PROMPT ▸ The response should contain only the line with "This screenshot has width=1249, height=952." and every line after it to the end of the listing below, duplicated exactly; no picture belongs in it.

PROVIDED INFORMATION ▸
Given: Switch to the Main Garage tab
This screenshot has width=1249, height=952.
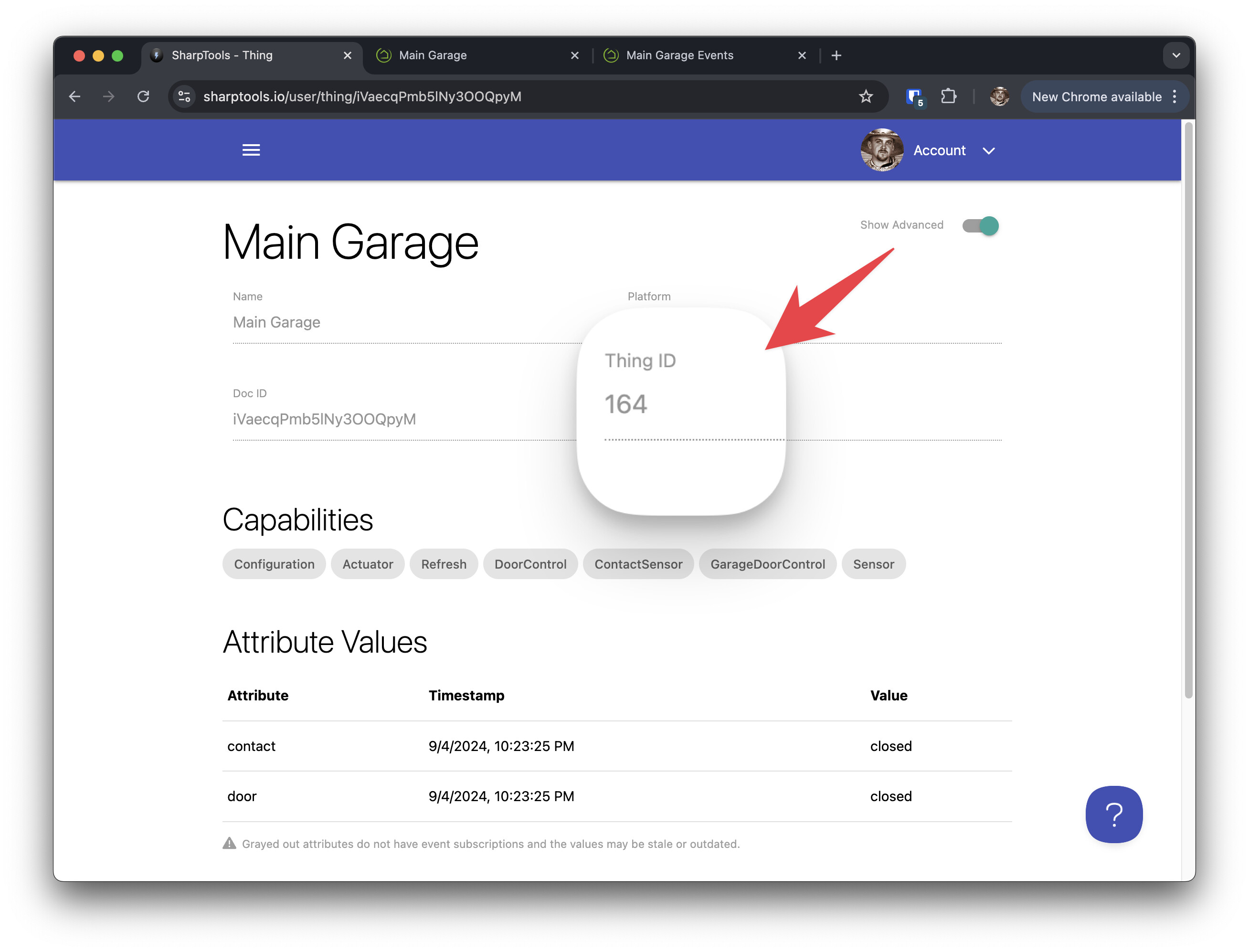Looking at the screenshot, I should click(433, 55).
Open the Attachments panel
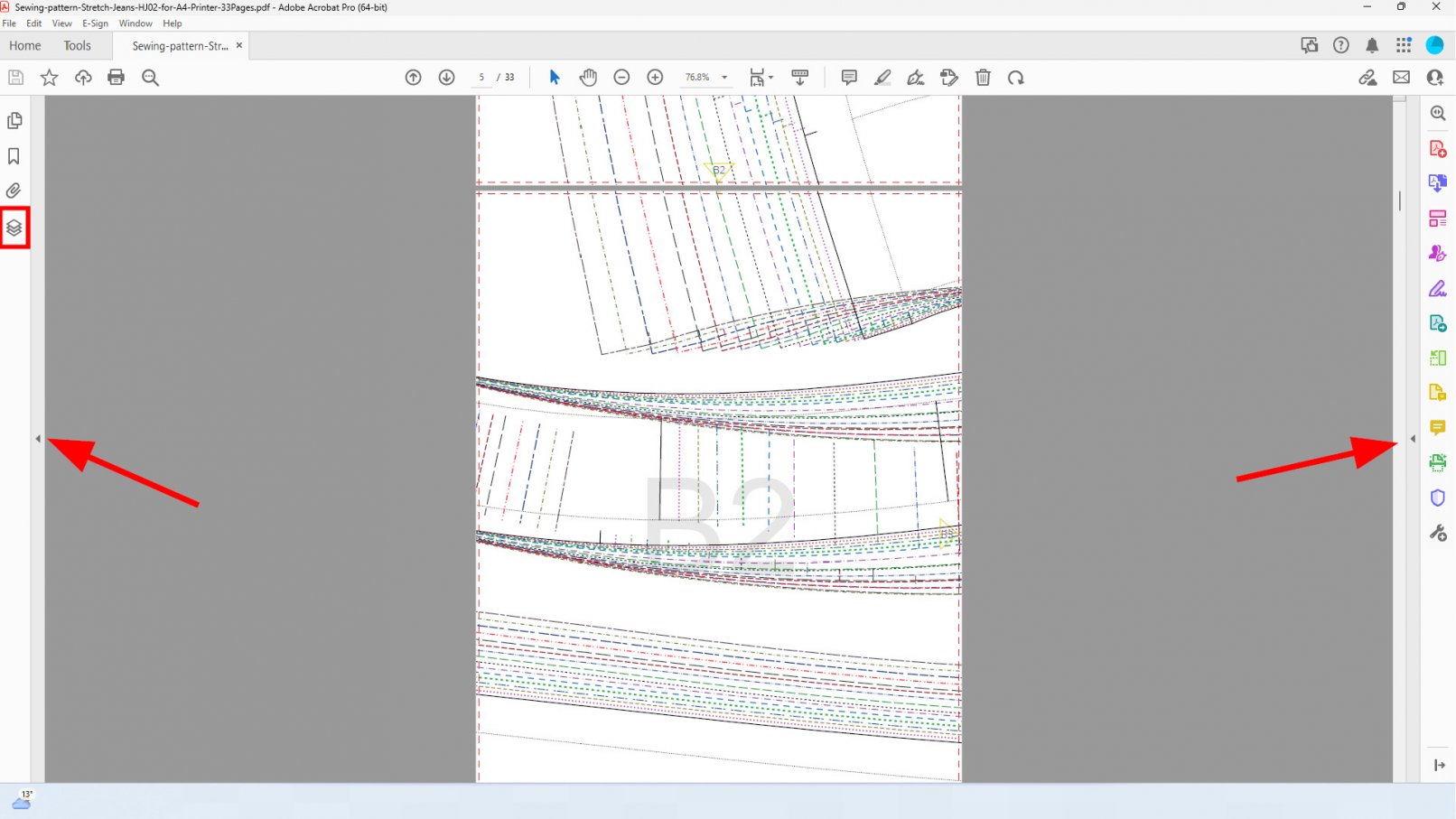 (x=14, y=191)
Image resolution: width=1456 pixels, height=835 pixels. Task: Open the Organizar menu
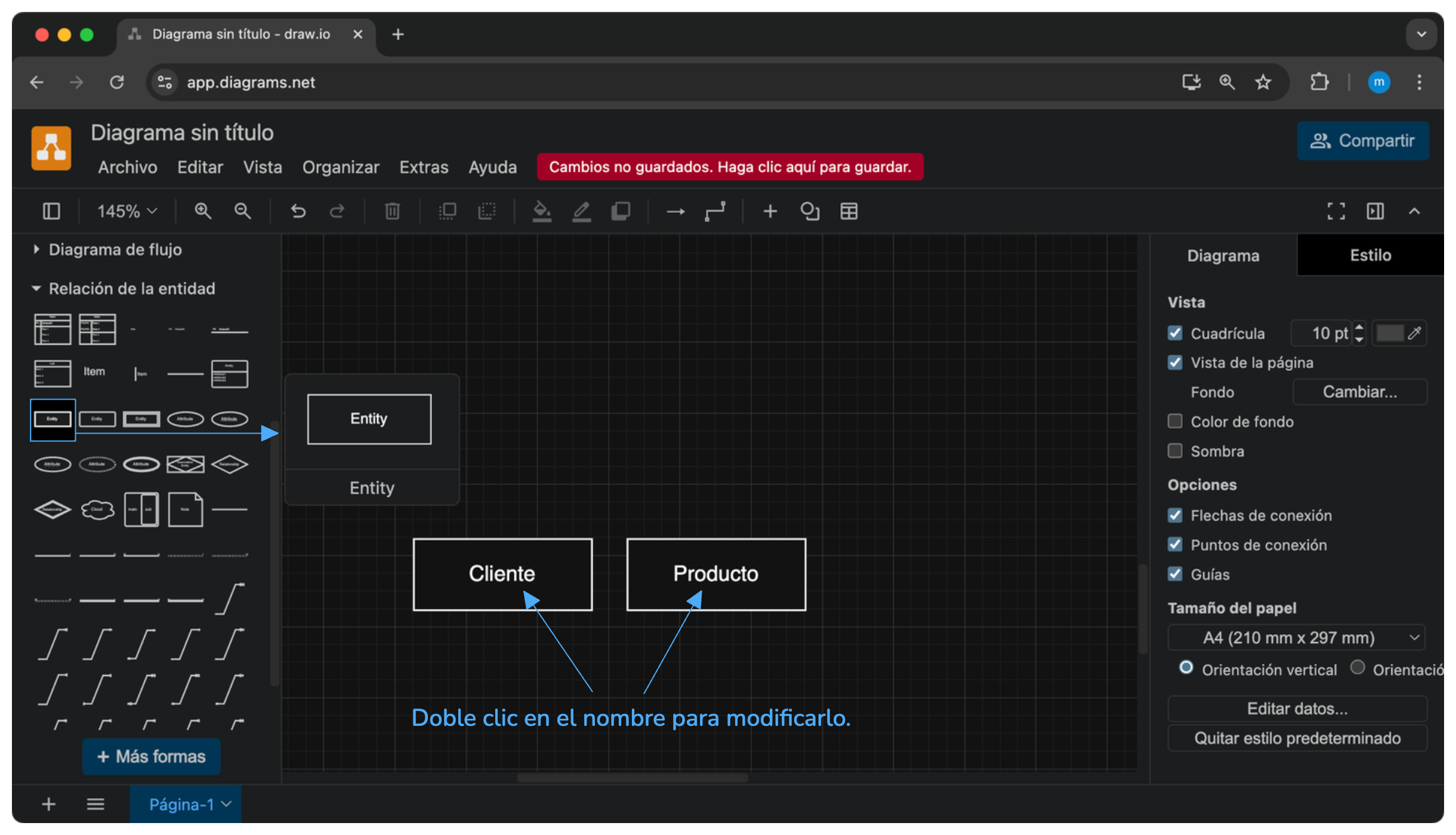[x=340, y=167]
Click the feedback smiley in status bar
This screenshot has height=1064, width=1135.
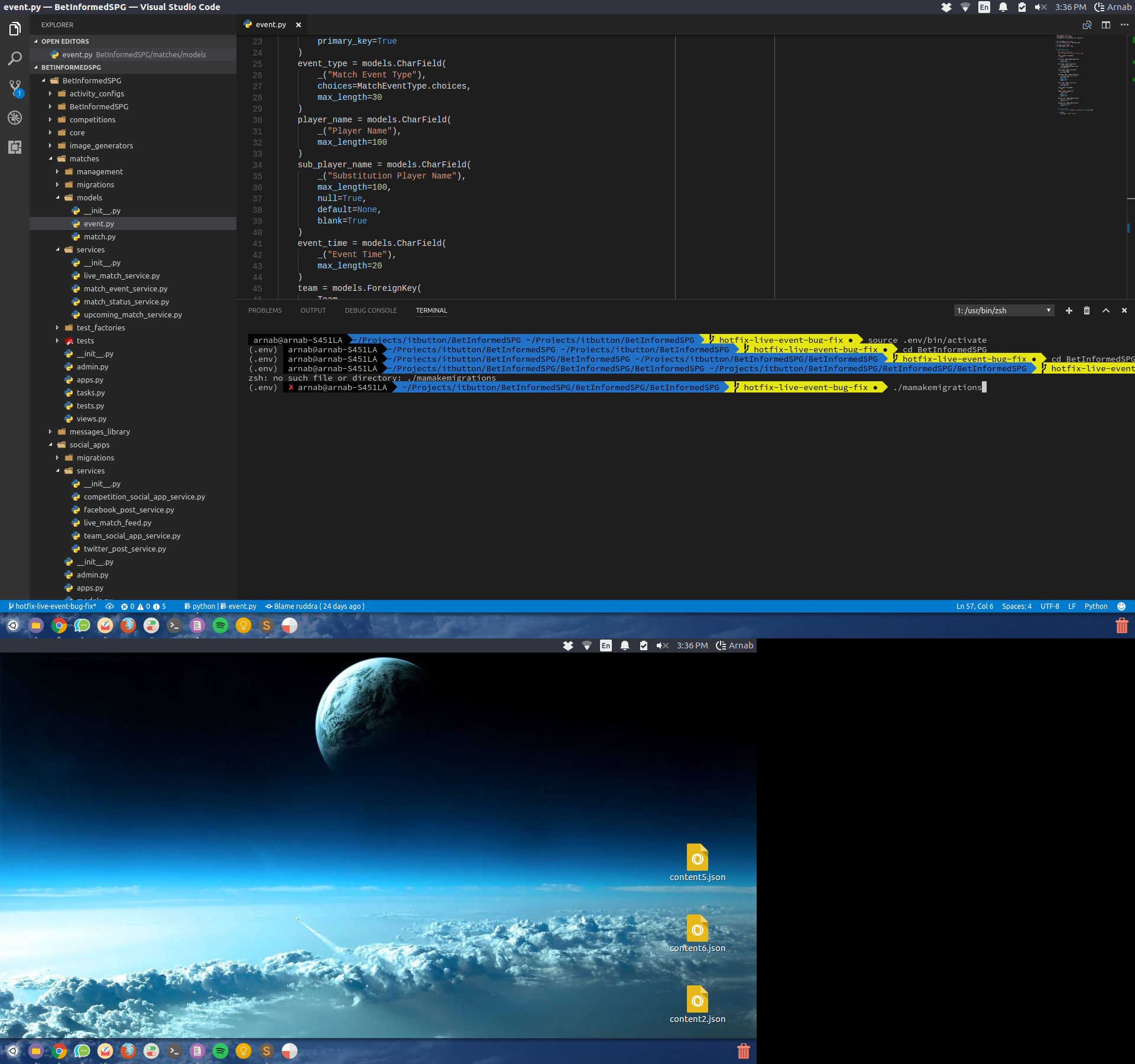click(x=1121, y=606)
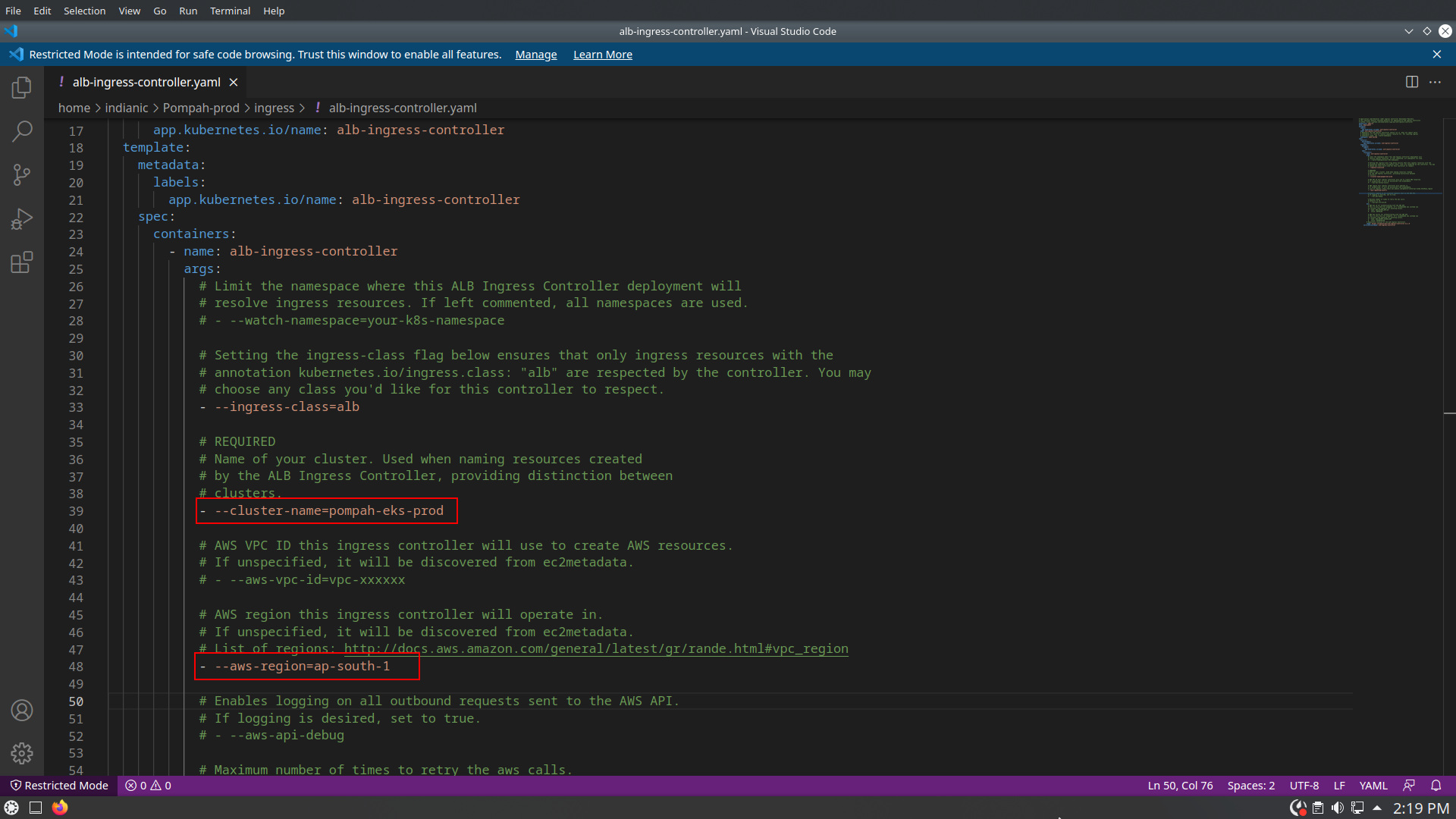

OUTPUT OF THE EXERCISE ▸
This screenshot has width=1249, height=952.
Looking at the screenshot, I should click(433, 55).
Open the Attachments panel
 (x=14, y=191)
Image resolution: width=1456 pixels, height=835 pixels. Task: Open the Organizar menu
[x=340, y=167]
Click the feedback smiley in status bar
This screenshot has height=1064, width=1135.
click(x=1121, y=606)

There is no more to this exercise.